V= ${a^3}$ …………………………………………..equation 4
We know that,
Density of unit cell = $\dfrac{{mass{\text{ }}of{\text{ }}unit{\text{ }}cell}}{{volume{\text{ }}of{\text{ }}unit{\text{ }}cell}}$ $\dfrac{{mass{\text{ }}of{\text{ }}unit{\text{ }}cell}}{{volume{\text{ }}of{\text{ }}unit{\text{ }}cell}}$ ………………equation 5
On substituting equation 2 and 4 in equation 5 , we arrived at equation 1. This is very important to remember.
According to the question first let’s note down the given values
Given: since it is mentioned it is FCC which is face centered cubic unit cell. One fcc unit cell consists of four atoms therefore, Z= 4.
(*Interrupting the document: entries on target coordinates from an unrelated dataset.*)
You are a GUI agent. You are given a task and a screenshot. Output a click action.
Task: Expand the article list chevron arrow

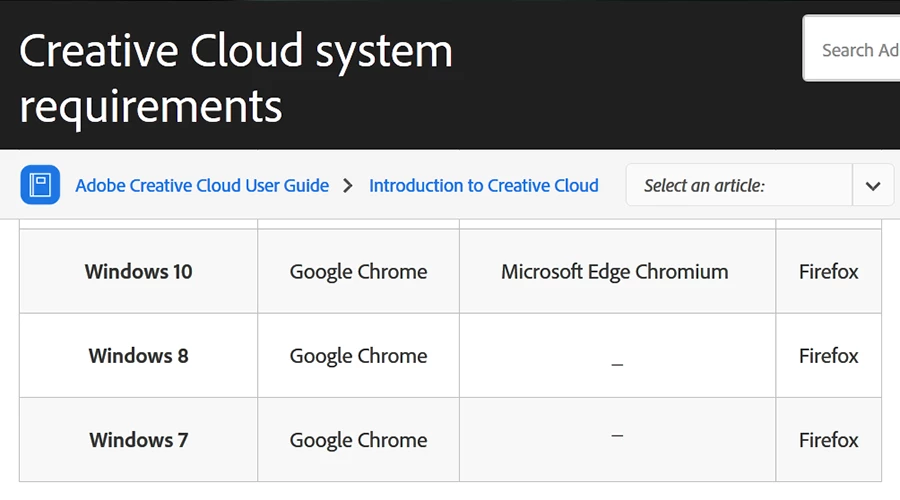pos(873,186)
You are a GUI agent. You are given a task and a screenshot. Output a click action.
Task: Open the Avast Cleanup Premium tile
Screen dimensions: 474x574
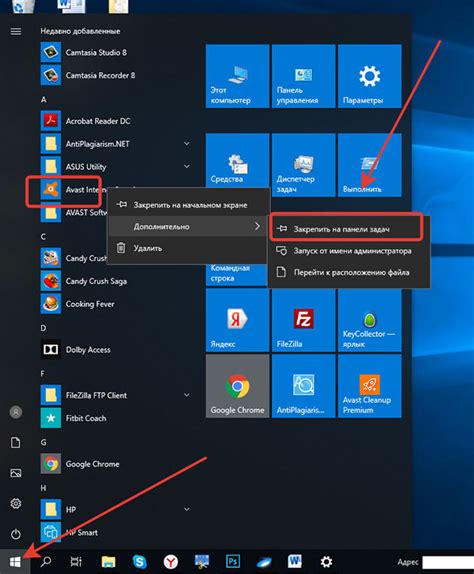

a = 200pm = $2 \times {10^{ - 8}}$ cm
By using equation 3 , we have to find the molar mass
$\Rightarrow M = \dfrac{{300}}{{24 \times {{10}^{23}}}} \times 6.022 \times {10^{23}}$
$= 75.275$ g/mol
We know that, ${N_A}$ = $6.022 \times {10^{23}}$
Substituting the value of Z, M, ${N_A}$ and a in equation 1
$\Rightarrow d = \dfrac{{zM}}{{{a^3}{N_A}}}$
$\Rightarrow d = \dfrac{{4 \times 75.275}}{{{{(2 \times {{10}^{ - 8}})}^3} \times 6.022 \times {{10}^{23}}}}$
$\Rightarrow d = 62.5g/c{m^3}$

Thus, the density of the unit cell is $62.5g/c{m^3}$

Note: Always remember the unit of all the quantities:
d = $g/c{m^3}$
M = g/mol
${a^3}$ = $c{m^3}$
The value of a mostly will be given in terms of pm (Picometer) , so we have to make sure we first convert it to centimeter and proceed with the calculation.